---- Source material

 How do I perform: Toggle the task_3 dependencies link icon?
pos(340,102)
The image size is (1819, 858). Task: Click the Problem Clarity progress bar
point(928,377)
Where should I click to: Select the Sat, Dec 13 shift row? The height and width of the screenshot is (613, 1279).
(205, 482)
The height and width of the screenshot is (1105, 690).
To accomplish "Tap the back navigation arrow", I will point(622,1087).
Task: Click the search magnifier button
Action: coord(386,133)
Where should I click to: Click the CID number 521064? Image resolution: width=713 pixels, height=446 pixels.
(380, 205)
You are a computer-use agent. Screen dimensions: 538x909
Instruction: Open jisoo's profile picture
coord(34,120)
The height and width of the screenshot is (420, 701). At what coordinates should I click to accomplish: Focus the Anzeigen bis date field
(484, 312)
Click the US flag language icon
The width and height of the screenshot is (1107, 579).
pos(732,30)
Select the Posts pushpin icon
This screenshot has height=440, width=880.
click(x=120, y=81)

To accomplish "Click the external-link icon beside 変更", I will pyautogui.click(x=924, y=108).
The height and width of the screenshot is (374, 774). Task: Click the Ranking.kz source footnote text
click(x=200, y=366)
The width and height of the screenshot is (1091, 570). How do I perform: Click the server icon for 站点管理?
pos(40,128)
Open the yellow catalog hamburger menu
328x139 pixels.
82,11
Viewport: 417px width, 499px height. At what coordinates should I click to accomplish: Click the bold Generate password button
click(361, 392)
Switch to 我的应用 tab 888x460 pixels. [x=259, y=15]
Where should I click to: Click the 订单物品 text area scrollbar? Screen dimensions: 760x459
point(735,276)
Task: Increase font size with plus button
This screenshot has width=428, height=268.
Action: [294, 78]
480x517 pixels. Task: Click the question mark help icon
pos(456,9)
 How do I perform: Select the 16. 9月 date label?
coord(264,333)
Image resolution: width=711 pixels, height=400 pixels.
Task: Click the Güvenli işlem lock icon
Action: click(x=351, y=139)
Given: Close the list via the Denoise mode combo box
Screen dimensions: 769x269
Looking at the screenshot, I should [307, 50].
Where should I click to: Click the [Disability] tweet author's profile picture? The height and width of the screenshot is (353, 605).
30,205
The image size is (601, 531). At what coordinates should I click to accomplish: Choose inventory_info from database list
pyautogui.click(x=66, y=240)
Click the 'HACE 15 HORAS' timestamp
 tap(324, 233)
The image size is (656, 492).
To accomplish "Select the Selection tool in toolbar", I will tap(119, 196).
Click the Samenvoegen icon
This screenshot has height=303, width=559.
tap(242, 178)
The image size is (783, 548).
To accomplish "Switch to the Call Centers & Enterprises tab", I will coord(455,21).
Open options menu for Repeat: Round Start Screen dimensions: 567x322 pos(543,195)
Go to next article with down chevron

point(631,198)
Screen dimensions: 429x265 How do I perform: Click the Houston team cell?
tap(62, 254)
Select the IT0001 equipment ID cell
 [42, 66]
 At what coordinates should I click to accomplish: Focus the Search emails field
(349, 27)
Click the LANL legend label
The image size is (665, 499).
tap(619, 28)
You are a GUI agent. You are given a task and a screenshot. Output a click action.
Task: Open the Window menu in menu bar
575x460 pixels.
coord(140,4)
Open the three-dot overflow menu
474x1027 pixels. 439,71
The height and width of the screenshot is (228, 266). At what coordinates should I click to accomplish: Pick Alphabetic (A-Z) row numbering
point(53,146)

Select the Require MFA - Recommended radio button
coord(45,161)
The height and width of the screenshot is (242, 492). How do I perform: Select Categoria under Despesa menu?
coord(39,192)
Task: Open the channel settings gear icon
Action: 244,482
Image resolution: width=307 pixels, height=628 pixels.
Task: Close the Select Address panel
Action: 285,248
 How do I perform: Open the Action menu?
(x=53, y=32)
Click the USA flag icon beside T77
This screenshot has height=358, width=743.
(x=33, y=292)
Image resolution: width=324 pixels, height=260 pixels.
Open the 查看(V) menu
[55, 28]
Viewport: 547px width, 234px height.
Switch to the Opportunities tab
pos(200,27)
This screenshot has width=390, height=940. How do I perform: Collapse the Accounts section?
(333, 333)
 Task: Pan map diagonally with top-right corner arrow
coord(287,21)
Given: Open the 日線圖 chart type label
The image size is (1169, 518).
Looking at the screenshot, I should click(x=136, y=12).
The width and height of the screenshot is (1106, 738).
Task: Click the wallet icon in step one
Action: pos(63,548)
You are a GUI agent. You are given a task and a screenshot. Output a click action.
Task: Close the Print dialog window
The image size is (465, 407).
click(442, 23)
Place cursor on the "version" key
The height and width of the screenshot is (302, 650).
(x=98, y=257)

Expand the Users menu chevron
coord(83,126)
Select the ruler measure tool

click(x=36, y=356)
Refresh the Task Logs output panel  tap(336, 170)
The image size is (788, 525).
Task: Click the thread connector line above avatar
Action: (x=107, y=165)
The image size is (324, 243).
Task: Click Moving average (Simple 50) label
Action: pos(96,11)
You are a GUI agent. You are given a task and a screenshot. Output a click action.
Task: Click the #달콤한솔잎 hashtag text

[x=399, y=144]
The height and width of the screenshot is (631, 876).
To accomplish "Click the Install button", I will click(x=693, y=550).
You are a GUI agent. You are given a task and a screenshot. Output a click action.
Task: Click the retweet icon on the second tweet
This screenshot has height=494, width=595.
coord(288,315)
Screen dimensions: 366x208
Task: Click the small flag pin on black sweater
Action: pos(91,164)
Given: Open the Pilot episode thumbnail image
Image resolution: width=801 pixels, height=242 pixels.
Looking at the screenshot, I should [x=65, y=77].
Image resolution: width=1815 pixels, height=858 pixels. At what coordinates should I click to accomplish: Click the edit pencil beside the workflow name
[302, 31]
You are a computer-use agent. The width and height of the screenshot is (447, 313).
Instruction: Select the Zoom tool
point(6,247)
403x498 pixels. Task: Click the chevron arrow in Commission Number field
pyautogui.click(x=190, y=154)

--------

- [Exercise instructions] Nothing in the records should differ from the original when you retype them.

- [Expected answer]
 How do I perform: Toggle the task_3 dependencies link icon?
pos(340,102)
The image size is (1819, 858). Task: Click the Problem Clarity progress bar
point(928,377)
Where should I click to: Select the Sat, Dec 13 shift row? The height and width of the screenshot is (613, 1279).
(205, 482)
The height and width of the screenshot is (1105, 690).
To accomplish "Tap the back navigation arrow", I will point(622,1087).
Task: Click the search magnifier button
Action: coord(386,133)
Where should I click to: Click the CID number 521064? Image resolution: width=713 pixels, height=446 pixels.
(380, 205)
You are a computer-use agent. Screen dimensions: 538x909
Instruction: Open jisoo's profile picture
coord(34,120)
The height and width of the screenshot is (420, 701). At what coordinates should I click to accomplish: Focus the Anzeigen bis date field
(484, 312)
Click the US flag language icon
The width and height of the screenshot is (1107, 579).
pos(732,30)
Select the Posts pushpin icon
This screenshot has height=440, width=880.
click(x=120, y=81)

To accomplish "Click the external-link icon beside 変更", I will pyautogui.click(x=924, y=108).
The height and width of the screenshot is (374, 774). Task: Click the Ranking.kz source footnote text
click(x=200, y=366)
The width and height of the screenshot is (1091, 570). How do I perform: Click the server icon for 站点管理?
pos(40,128)
Open the yellow catalog hamburger menu
328x139 pixels.
82,11
Viewport: 417px width, 499px height. At what coordinates should I click to accomplish: Click the bold Generate password button
click(361, 392)
Switch to 我的应用 tab 888x460 pixels. [x=259, y=15]
Where should I click to: Click the 订单物品 text area scrollbar? Screen dimensions: 760x459
point(735,276)
Task: Increase font size with plus button
This screenshot has width=428, height=268.
Action: [294, 78]
480x517 pixels. Task: Click the question mark help icon
pos(456,9)
 How do I perform: Select the 16. 9月 date label?
coord(264,333)
Image resolution: width=711 pixels, height=400 pixels.
Task: Click the Güvenli işlem lock icon
Action: click(x=351, y=139)
Given: Close the list via the Denoise mode combo box
Screen dimensions: 769x269
Looking at the screenshot, I should [307, 50].
Where should I click to: Click the [Disability] tweet author's profile picture? The height and width of the screenshot is (353, 605).
30,205
The image size is (601, 531). At what coordinates should I click to accomplish: Choose inventory_info from database list
pyautogui.click(x=66, y=240)
Click the 'HACE 15 HORAS' timestamp
 tap(324, 233)
The image size is (656, 492).
To accomplish "Select the Selection tool in toolbar", I will tap(119, 196).
Click the Samenvoegen icon
This screenshot has height=303, width=559.
tap(242, 178)
The image size is (783, 548).
To accomplish "Switch to the Call Centers & Enterprises tab", I will coord(455,21).
Open options menu for Repeat: Round Start Screen dimensions: 567x322 pos(543,195)
Go to next article with down chevron

point(631,198)
Screen dimensions: 429x265 How do I perform: Click the Houston team cell?
tap(62, 254)
Select the IT0001 equipment ID cell
 [42, 66]
 At what coordinates should I click to accomplish: Focus the Search emails field
(349, 27)
Click the LANL legend label
The image size is (665, 499).
tap(619, 28)
You are a GUI agent. You are given a task and a screenshot. Output a click action.
Task: Open the Window menu in menu bar
575x460 pixels.
coord(140,4)
Open the three-dot overflow menu
474x1027 pixels. 439,71
The height and width of the screenshot is (228, 266). At what coordinates should I click to accomplish: Pick Alphabetic (A-Z) row numbering
point(53,146)

Select the Require MFA - Recommended radio button
coord(45,161)
The height and width of the screenshot is (242, 492). How do I perform: Select Categoria under Despesa menu?
coord(39,192)
Task: Open the channel settings gear icon
Action: 244,482
Image resolution: width=307 pixels, height=628 pixels.
Task: Close the Select Address panel
Action: 285,248
 How do I perform: Open the Action menu?
(x=53, y=32)
Click the USA flag icon beside T77
This screenshot has height=358, width=743.
(x=33, y=292)
Image resolution: width=324 pixels, height=260 pixels.
Open the 查看(V) menu
[55, 28]
Viewport: 547px width, 234px height.
Switch to the Opportunities tab
pos(200,27)
This screenshot has width=390, height=940. How do I perform: Collapse the Accounts section?
(333, 333)
 Task: Pan map diagonally with top-right corner arrow
coord(287,21)
Given: Open the 日線圖 chart type label
The image size is (1169, 518).
Looking at the screenshot, I should click(x=136, y=12).
The width and height of the screenshot is (1106, 738).
Task: Click the wallet icon in step one
Action: pos(63,548)
You are a GUI agent. You are given a task and a screenshot. Output a click action.
Task: Close the Print dialog window
The image size is (465, 407).
click(442, 23)
Place cursor on the "version" key
The height and width of the screenshot is (302, 650).
(x=98, y=257)

Expand the Users menu chevron
coord(83,126)
Select the ruler measure tool

click(x=36, y=356)
Refresh the Task Logs output panel  tap(336, 170)
The image size is (788, 525).
Task: Click the thread connector line above avatar
Action: (x=107, y=165)
The image size is (324, 243).
Task: Click Moving average (Simple 50) label
Action: pos(96,11)
You are a GUI agent. You are given a task and a screenshot. Output a click action.
Task: Click the #달콤한솔잎 hashtag text

[x=399, y=144]
The height and width of the screenshot is (631, 876).
To accomplish "Click the Install button", I will click(x=693, y=550).
You are a GUI agent. You are given a task and a screenshot. Output a click action.
Task: Click the retweet icon on the second tweet
This screenshot has height=494, width=595.
coord(288,315)
Screen dimensions: 366x208
Task: Click the small flag pin on black sweater
Action: pos(91,164)
Given: Open the Pilot episode thumbnail image
Image resolution: width=801 pixels, height=242 pixels.
Looking at the screenshot, I should [x=65, y=77].
Image resolution: width=1815 pixels, height=858 pixels. At what coordinates should I click to accomplish: Click the edit pencil beside the workflow name
[302, 31]
You are a computer-use agent. The width and height of the screenshot is (447, 313).
Instruction: Select the Zoom tool
point(6,247)
403x498 pixels. Task: Click the chevron arrow in Commission Number field
pyautogui.click(x=190, y=154)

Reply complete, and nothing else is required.